Based on the results, when using the duration of the previous eruption of the Old Faithful Geyser to predict the amount of time until the next eruption, it would be most beneficial to use k-fold cross validation with the number of folds set at 5. This means that the data should be split approximately equally five ways, and the algorithm will be trained on 4 folds five times, leaving a different fold out each time. The left out data will be used to test how well the model is working. Each iteration of model testing will give us a new R^2 score, so we must take the average of the R^2 scores to determine the best number of folds to use. In this case, we know it is 5 because it ouputs the highest average R^2 score (0.805) and lowest standard deviation of R^2 values (0.024). A high R^2 is better because it signifies a better fitting linear regression model. A lower standard deviation of R^2 values is better because it means there is less variance between the R^2 scores found within each iteration. This is important because high variance in R^2 between iterations could be indicative of overfitting.
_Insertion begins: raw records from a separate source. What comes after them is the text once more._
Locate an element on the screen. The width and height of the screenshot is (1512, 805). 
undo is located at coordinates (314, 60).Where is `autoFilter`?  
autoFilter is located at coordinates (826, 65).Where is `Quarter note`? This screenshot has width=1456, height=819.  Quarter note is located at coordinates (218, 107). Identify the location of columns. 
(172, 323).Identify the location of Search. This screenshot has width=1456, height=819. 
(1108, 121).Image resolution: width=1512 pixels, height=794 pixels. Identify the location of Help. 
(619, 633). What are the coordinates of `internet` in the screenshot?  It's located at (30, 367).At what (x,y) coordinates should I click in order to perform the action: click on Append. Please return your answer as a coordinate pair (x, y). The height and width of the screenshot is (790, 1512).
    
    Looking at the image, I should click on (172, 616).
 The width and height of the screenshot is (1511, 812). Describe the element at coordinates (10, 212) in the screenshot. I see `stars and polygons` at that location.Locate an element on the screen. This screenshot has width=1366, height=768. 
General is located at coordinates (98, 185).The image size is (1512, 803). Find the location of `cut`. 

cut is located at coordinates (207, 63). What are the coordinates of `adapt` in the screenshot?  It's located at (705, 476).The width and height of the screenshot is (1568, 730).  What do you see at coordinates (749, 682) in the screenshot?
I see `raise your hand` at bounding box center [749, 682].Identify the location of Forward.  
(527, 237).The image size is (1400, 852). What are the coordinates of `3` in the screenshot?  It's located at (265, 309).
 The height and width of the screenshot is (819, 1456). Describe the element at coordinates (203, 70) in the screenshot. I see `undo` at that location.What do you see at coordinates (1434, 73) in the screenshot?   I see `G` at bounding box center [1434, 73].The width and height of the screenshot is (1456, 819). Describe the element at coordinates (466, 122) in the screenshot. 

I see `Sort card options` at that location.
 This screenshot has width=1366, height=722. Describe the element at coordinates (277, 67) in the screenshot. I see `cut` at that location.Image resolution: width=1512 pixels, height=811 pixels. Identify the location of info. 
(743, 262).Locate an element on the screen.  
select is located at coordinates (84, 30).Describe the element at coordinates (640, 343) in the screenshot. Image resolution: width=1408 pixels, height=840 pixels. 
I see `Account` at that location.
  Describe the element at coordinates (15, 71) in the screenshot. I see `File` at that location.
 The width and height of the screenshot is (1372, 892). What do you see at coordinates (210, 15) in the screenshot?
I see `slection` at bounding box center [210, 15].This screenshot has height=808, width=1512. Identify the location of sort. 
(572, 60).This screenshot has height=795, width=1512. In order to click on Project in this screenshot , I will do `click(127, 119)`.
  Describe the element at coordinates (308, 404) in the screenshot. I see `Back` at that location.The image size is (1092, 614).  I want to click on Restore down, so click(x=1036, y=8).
Thus, it would be best to utilize 5 folds when predicting the amount of time until the next eruption based on the duration of the previous eruption. 3 folds would be the next best option, followed by 10 folds, and 20 folds being the worst of the options tested for.

We can also conclude that the duration of the previous eruption is a pretty strong predictor of the amount of time until the next eruption. This can be determined by looking at the average R^2 values found when using k-fold cross validation, which range from ~.78 to ~.81. These values indicate that our models were able to predict ~80% of the variance in the realtionship between the two variables.